Retinitis pigmentosa unilateral: reporte de caso
DOI:
https://doi.org/10.70313/2718.7446.v13.n01.11Keywords:
retinitis pigmentosa, unilateralAbstract
Objective: Clinical case report of a patient with suspicion of unilateral pigmentary retinopathy. Clinical case: 58-year-old woman presenting with progressive visual acuity (VA) loss of 6 years of evolution who referred a history of ischemic brain stroke that had occurred sometime before. Examination revealed: uncorrected VA: right eye (RE): 7/10, left eye (LE): 2/10; spectacle-corrected VA: RE: 10/10, LE: 5/10. Biomicroscopy: normal in both eyes. Funduscopy: RE: normal appearance, LE: vitreous floaters, mildly pale optic disc, decreased vessel diameter, reduced foveal brightness and osteoblast-shaped pigments in the four retinal quadrants. Electroretinogram (ERG): normal on the right side, abnormal morphology on the left side and significantly decreased retinal response amplitude on the left side. Additional tests and serology for infectious disease yielded negative results.
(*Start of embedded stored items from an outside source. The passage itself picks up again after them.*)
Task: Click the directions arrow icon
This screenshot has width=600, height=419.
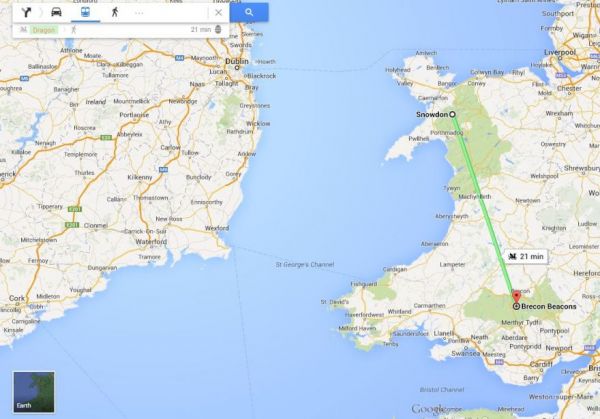Action: click(x=26, y=12)
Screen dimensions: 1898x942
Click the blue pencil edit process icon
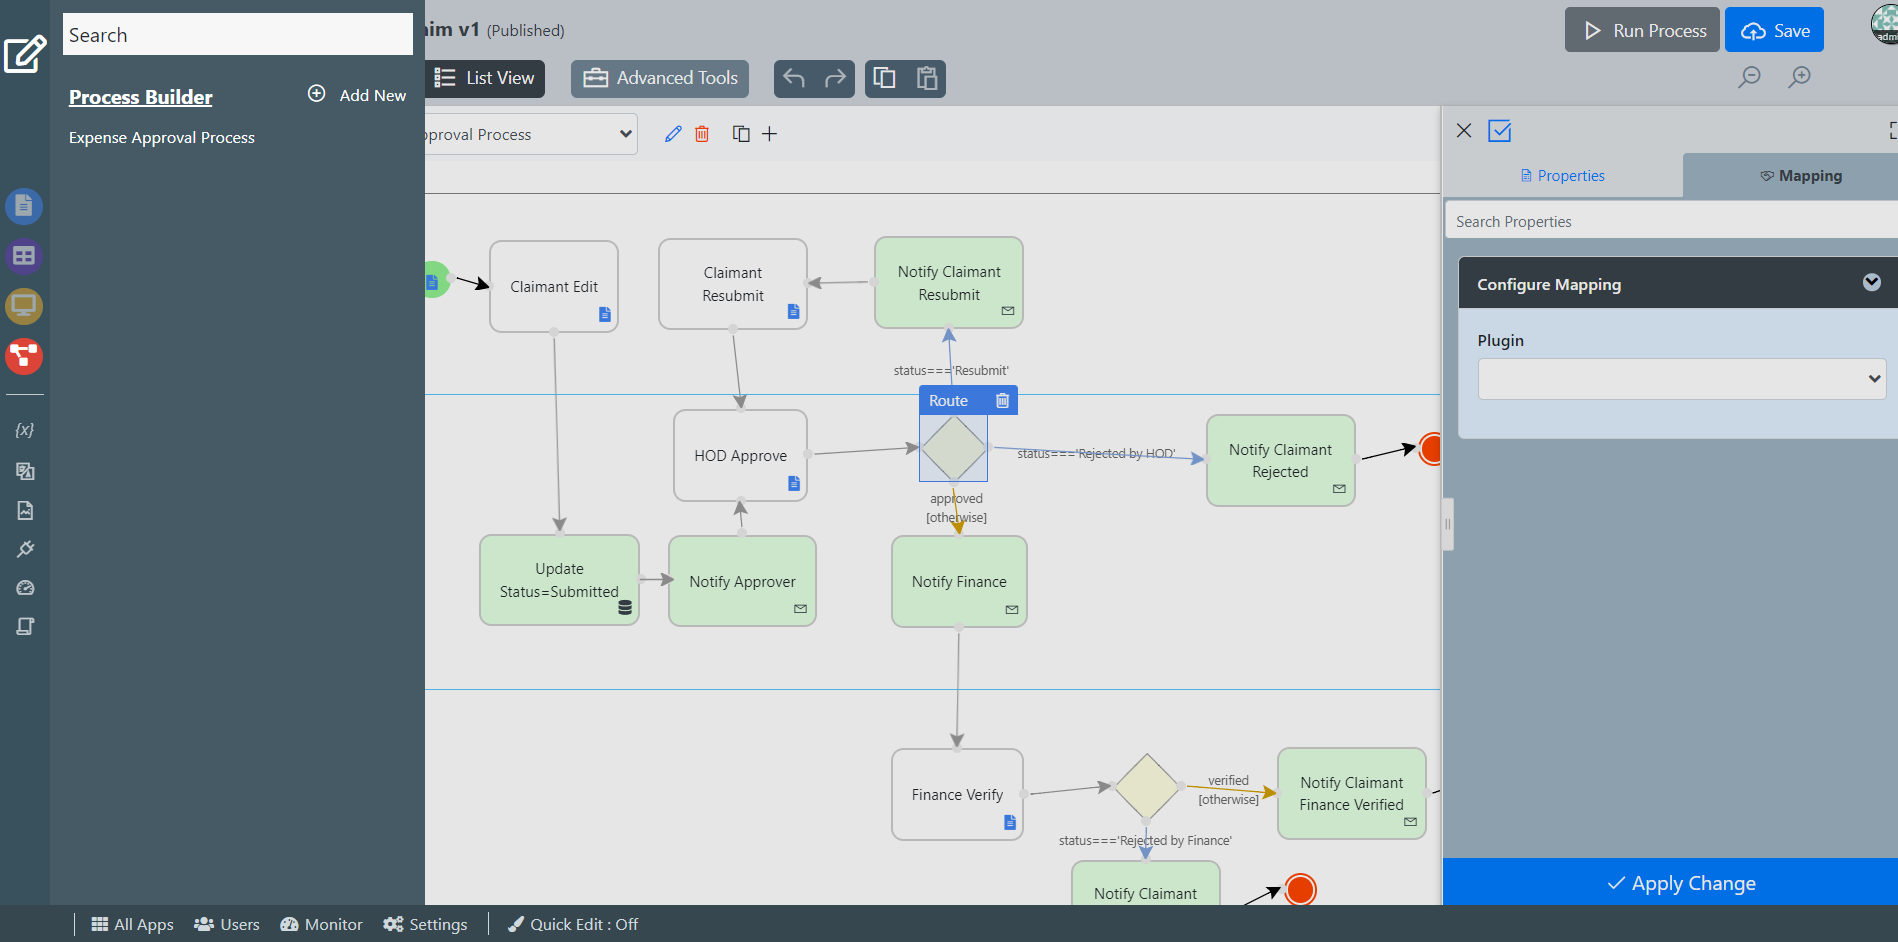[673, 134]
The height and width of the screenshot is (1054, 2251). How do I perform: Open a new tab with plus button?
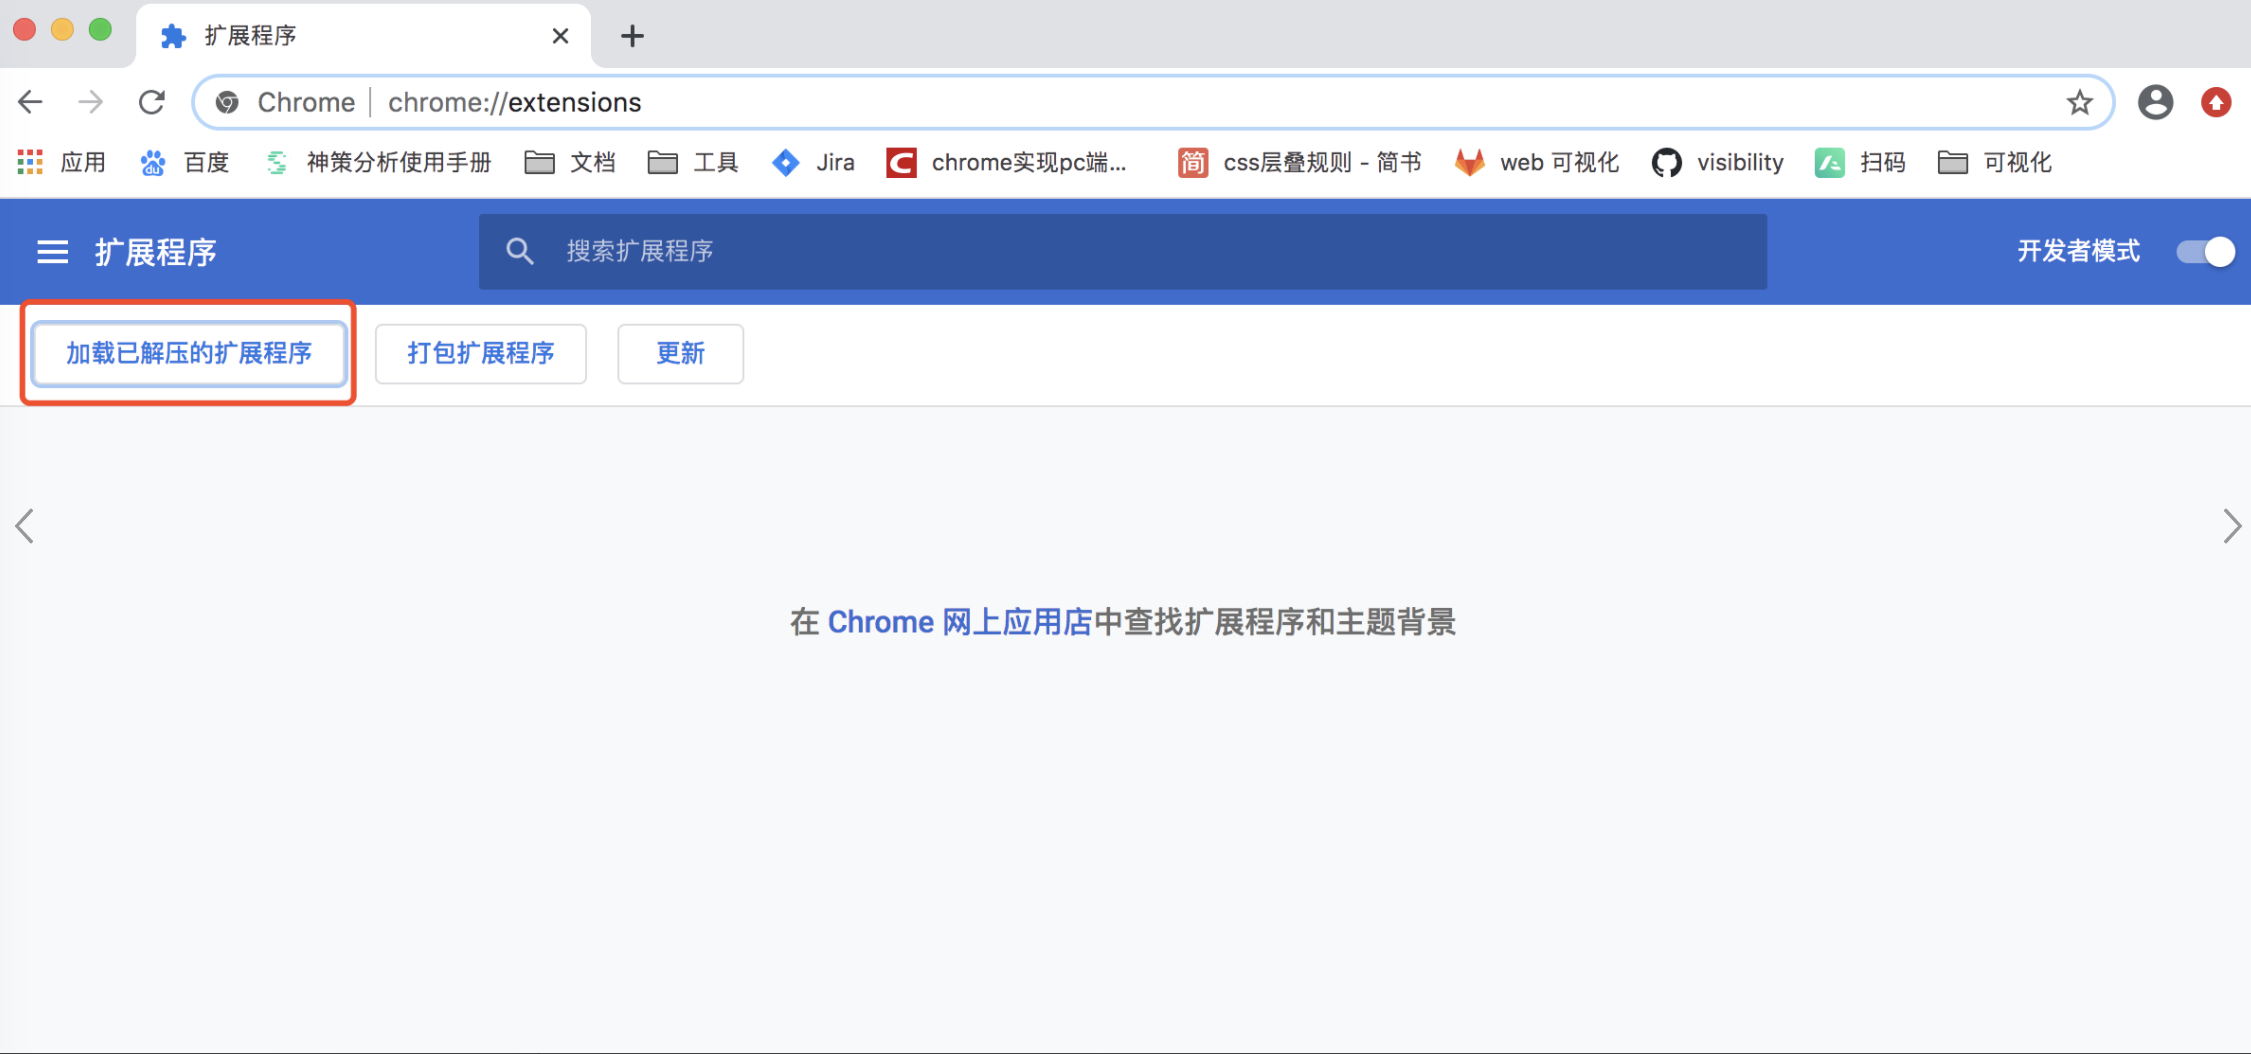[632, 36]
Differential diagnosis with typical and other atypical forms of retinitis pigmentosa, as well as with other secondary pigmentary retinopathies, was made. Conclusion: Unilateral retinitis pigmentosa is rare and its diagnosis is based on the appearance of the eye fundus and on unilateral ERG abnormalities. The presence of infections, inflammatory and vascular causes should be ruled out. In spite of advances made in image acquisition and tests, this disease is still a challenge due to its heterogeneous manifestation.